Sunday, May 31, 2009

12-28-2008: Holy Family (B)

Genesis 15:1-6; 21:1-3/Psalm 128/Hebrews 11:8,11-12,17-19/Luke 2:22-40
When facts are unknown, fantasies flourish, a wise old social worker once told me as he mused on the debilitating effects family secrets exert on the integrity of the family. Today, on this Feast of the Holy Family, we might admit we know virtually nothing about the relationship shared by Jesus, Mary and Joseph during Jesus’ formative years at Nazareth. So we fantasize and idolize the Holy Family, projecting onto them, as a family, the perfection we so obviously lack in ours.

We think: since Jesus was God, and Mary so pure, and Joseph quite quiet – there would have been no fighting or yelling, no outbursts of anger or tears, no childish pouting or teenage rebellion, no vengeful rebukes or nasty comments. In other words, we might conclude, that Holy Family was nothing like mine. We are constrained, of course, by the facts of our faith: that at least two of the members of that family were incapable of sinning. Thus, if the above mentioned “negative” characteristics are indeed sins, then they would have not occurred in the Holy Family; or, on the other hand, we might consider the possibility that if they did occur, then they may not be sins.

“The family is that privileged setting where every person learns to give and receive love…enabling men and women to grow to the full measure of their humanity.” Such a definition of family (as Pope Benedict has put it) could apply to any and all families – even the Holy Family, because Jesus too had to learn to grow in his humanity (you can’t grow in divinity – by definition). The church, and other religious bodies, have become a bit testy of late regarding how that privileged setting might be achieved however. That’s too bad, really. Making distinctions about what kind of family is best – two parents; two parents married only once; two parents: one male, one female; two parents of the same race; two parents of the same religion…etc., does no one any good. Just because families are formed in different ways doesn’t exclude them from being a family and, more importantly, doesn’t preclude them from achieving that privileged setting. Difference doesn’t necessarily mean better - or worse; it can simply mean different.

I recently heard a story of a man orphaned as a young child and raised in an orphanage. He grew to become increasingly aware that he had lacked much of what a traditional family could have provided, but he was nevertheless immensely grateful for what he did receive. His lack, he came to understand, did not prevent him from experiencing the essentials of being part of a family. He knew he had had that privileged setting despite the deprivations of his particular experience.

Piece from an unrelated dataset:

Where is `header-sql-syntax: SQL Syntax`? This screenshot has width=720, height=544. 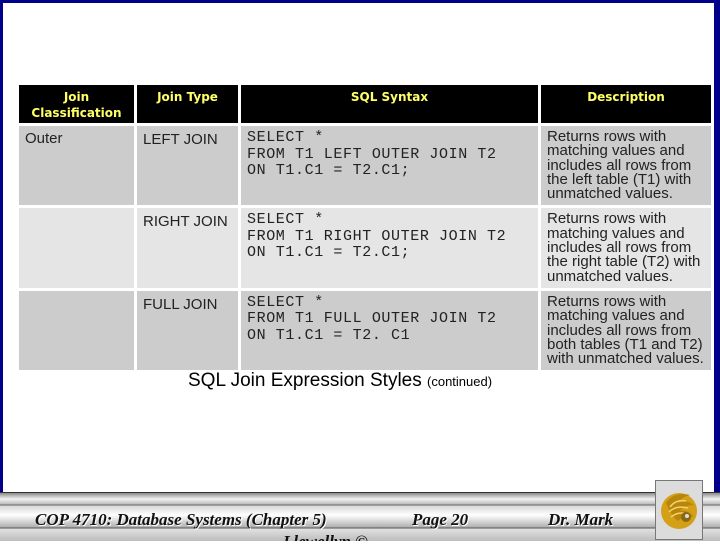
header-sql-syntax: SQL Syntax is located at coordinates (390, 104).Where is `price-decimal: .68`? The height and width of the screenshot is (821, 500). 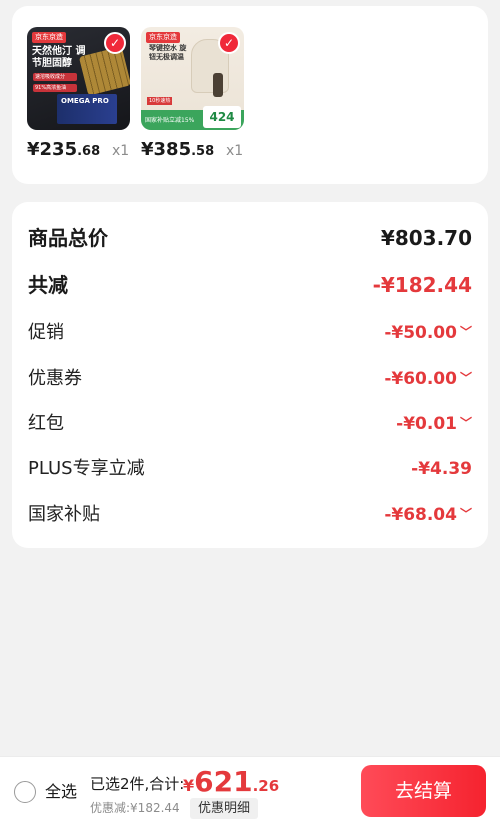 price-decimal: .68 is located at coordinates (89, 152). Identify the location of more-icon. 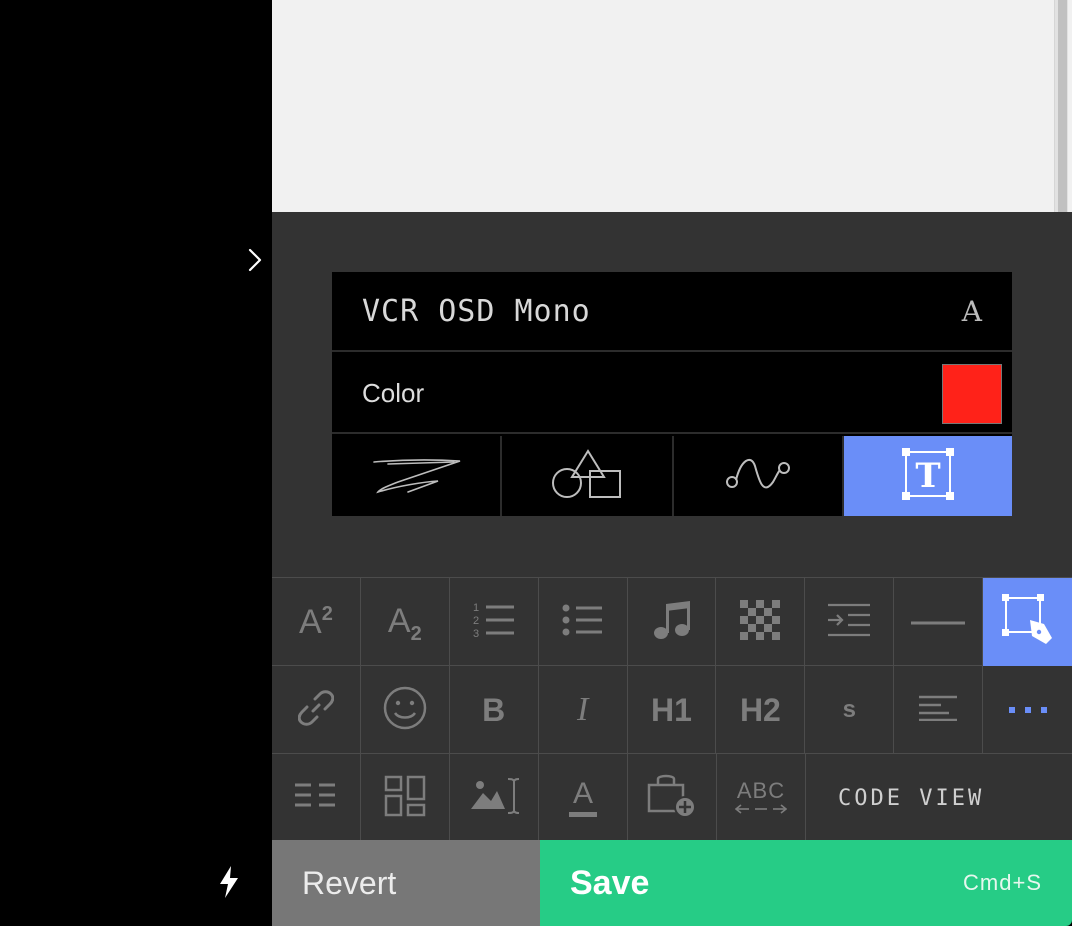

Dwelling on what could have been can be a fruitless and even debilitating endeavor. And it’s not unrelated to idolizing. Using current criteria for what constitutes the ideal family, we might wonder about the Holy Family as well. Let’s see: Mary was pregnant when she married Joseph – but not with his child. Joseph was probably considerably older than Mary. Mary and Joseph never had conjugal relations which, according to current church teaching, would probably invalidate their marriage. Mary conceived Jesus without the assistance of any man – a condition shared by not a few women who have become pregnant by current reproductive technologies. And Jesus, raised an only child, would have lacked for sibling relationships. According to so-called traditional ideals, the Holy Family doesn’t quite make the mark.

But building families into privileged settings, where each learns to give and receive love, has no set formula; it relies almost completely on the desire of each to sacrifice for the other. And the commitment to do just that can be achieved to some degree by anyone, whether in a traditional family or not; one created by natural or artificial means (by ordinary biology, enhanced biology, or adoption); where there is only one parent (due to divorce, death, or choice); where all might even be of the same gender (funny, we never questioned that criterion when we praised same-sex church orphanages in their caring for children).

True, families sometimes fail. Some do not seem to achieve any semblance of that privileged setting. But those failures occur in all types of families, not just non-traditional ones. And families that endure just can’t be fit into pre-conditioned categories. They are made up of human beings, diverse and creative, incredibly adaptive, struggling with all kinds of weaknesses and debilities but nevertheless capable of giving and receiving love on some level which need never be quantified or compared.